Verlander, a leading candidate for AL rookie of the year after going 17-9 with a 3.63 ERA, now faces the daunting task of slowing down Jeter and the Yankees in his playoff debut.
After skipping his last scheduled regular-season start to rest his tired arm, the 23-year-old left-hander is determined to be aggressive against New York’s potent lineup.
“I think that’s where you might be able to get in trouble is if you pitch differently or change your approach to these guys. There is no let-up, one through nine, they’re good hitters all the way through,” Verlander said. “You can’t tip-toe around one guy to get to the next guy. “I’m going to continue to do what I’ve done all year, be aggressive and just go after them.”
Ironically, Verlander may be drawing inspiration from his opponent in this game. Growing up in suburban Richmond, Va., Verlander had the opportunity to watch Mussina pitch in high-pressure situations with Baltimore as a teen-ager and now gets the chance to face him.
“You know, it’s kind of an honor to throw against him. I used to watch him all the time,” Verlander said. “(He) really knows how to set up hitters and use his stuff. Obviously a great pitcher, one of the best in the league, not only this year but for a long time now.”
The 37-year-old Mussina has a 7-7 record and 3.30 ERA in 21 lifetime playoff starts and 22 overall appearances. But the right-hander has just one win in his last five ALDS starts for New York and was the losing pitcher in last year’s decisive Game 5 against the Los Angeles Angels, giving up five runs and six hits in just 2 2-3 innings.
After starting three previous playoff series for the Yankees as their Game 1 starter, Mussina is excited about the prospect of following winning pitcher Chien-Ming Wang’s strong outing.

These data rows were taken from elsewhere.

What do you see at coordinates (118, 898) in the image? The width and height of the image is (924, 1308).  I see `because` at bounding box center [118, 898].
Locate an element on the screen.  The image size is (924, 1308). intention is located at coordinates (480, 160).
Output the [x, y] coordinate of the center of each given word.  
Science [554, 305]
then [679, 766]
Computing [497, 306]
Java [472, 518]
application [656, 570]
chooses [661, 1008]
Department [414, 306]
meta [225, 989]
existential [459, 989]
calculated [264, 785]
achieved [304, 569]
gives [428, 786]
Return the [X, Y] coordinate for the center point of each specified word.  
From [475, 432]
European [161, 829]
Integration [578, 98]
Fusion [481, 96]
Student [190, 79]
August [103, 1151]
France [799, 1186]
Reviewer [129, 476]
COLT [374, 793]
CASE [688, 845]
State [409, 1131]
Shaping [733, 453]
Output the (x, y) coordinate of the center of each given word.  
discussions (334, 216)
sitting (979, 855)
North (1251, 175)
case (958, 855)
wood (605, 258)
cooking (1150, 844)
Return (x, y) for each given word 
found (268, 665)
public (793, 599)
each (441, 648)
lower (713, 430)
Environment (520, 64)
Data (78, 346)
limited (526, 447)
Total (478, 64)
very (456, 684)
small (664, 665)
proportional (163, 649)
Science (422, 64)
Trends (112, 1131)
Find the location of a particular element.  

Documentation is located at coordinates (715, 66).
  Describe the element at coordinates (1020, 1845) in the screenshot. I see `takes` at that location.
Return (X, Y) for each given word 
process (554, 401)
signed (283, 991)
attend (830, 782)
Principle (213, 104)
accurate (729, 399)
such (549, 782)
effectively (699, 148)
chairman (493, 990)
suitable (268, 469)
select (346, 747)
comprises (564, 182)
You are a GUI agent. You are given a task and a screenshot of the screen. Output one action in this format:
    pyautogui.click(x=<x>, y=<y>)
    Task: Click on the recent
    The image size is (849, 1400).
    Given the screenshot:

“I always thought the second game was a pretty big deal,” said Mussina, who went 15-7 with a 3.51 ERA this season. “But after Game 2, there’s three scenarios. You’re either up two, down two, or even.
“A lot of times in these series, if it’s two games to nothing, one way or the other, you feel you’re in a pretty bad spot. So I think the second game is a big deal.”
Mussina’s lone start against the Tigers this season was an impressive one, a six-hitter in New York’s 6-1 victory May 31 at Comerica Park. He is 17-5 with a 2.50 ERA in 29 lifetime starts against the Tigers, but only 2-2 with a 3.25 ERA in five starts while pitching for the Yankees against them and 1-2 with a 3.86 ERA in three starts at Yankee Stadium versus Detroit.
The Tigers were able to take some positives from the game, most notably rallying for three runs in the fifth to cut their deficit to 5-3 and give themselves a chance to win heading into the later innings.
Perhaps more importantly, though, was a lesson learned in the importance of manufacturing playoff runs. Detroit ended a potential rally in the second when Ivan Rodriguez failed to make contact on a hit-and-run, resulting in Magglio Ordonez being thrown out trying to steal third for the first out of the inning.
“The big thing is, you learn right away, you’ve got to manufacture as much as you can and get those runs across,” Tigers center fielder Curtis Granderson said. “If we go ahead and get a couple of runs across in the first, second and third innings, it’s a different story.”